In my class we have traditions. We always buy candy in the Café when writing big assignments, and at our birthday we always bring cake. If I am to be 100% honest this doesn’t fit into my life style, not at all. I must admit that I often say no hanks. Not because I want to restrict my self – but because I don’t feel the need to eat either cake or candy in that moment. Years of eating healthy have cured me from my cravings, and I simply don’t need to have sweets several times during the week.
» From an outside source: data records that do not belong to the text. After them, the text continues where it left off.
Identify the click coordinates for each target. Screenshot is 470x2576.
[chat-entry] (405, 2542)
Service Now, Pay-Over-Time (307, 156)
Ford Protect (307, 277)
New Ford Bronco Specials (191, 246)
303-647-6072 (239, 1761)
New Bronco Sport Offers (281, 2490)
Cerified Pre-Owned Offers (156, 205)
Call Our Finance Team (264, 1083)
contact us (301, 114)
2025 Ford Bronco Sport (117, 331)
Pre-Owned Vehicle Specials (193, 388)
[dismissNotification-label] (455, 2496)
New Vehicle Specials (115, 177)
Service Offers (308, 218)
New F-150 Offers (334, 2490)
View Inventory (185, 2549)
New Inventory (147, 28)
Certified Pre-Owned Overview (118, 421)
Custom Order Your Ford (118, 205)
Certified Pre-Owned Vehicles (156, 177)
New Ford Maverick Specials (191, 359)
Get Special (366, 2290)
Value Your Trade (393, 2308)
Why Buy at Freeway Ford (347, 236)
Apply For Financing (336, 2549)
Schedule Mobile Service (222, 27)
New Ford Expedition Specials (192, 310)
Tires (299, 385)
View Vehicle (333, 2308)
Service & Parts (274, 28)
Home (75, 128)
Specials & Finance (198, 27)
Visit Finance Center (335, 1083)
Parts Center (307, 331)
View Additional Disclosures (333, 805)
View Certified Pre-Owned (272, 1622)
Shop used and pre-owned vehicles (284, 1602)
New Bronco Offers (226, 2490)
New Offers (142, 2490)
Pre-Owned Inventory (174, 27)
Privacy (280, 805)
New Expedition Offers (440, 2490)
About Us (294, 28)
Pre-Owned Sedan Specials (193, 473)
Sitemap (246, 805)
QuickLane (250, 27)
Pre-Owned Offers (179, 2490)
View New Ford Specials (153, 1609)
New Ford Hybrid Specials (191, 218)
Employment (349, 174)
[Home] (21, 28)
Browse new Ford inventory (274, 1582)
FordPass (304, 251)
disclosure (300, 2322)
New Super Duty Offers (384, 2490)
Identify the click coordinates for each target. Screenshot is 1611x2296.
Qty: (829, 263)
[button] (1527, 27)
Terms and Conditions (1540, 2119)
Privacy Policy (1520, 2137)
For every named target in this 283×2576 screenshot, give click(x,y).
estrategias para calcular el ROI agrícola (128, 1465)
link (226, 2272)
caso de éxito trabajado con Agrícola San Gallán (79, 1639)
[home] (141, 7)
Most of the time my friends accept me. It is (almost) approved that I bring a big salad for lunch and that I workout six times a week. But when I say no to a piece of cake there will be hell to pay! Suddenly everyone has something to say about my healthiness. ”It’s okay to have something unhealthy once in a while, you know that right?” and ”Oh but you work out so much – why can’t you treat yourself?” they ask so judicially. It is like they immediately think I have an eating disorder or something. Every time I assure them that I’m OK ”Yes I do treat myself sometimes” and “yes I do know that I can eat a piece of cake without becoming fat” It’s like I have to apologize. I hate that.
Some years ago, when I began my healthy journey, my relationship with food did become partly unhealthy. I restricted myself some foods, and it came to effect my social life. One day I sat down and looked myself in the mirror. I told myself that this was not what I wanted! So I changed it.
Today I have found balance. Treating myself is now a choice – not ”cheating”. It is just so annoying that I have to protect and apologize for my choices and beliefs. I don’t judge them for having the cake – so why do they have to judge me?
This is something that I have been thinking about a lot lately. I accept that people choose differently than I do myself. They can have as much cake they want – that is not my business. I just really wish that they would also start accepting me.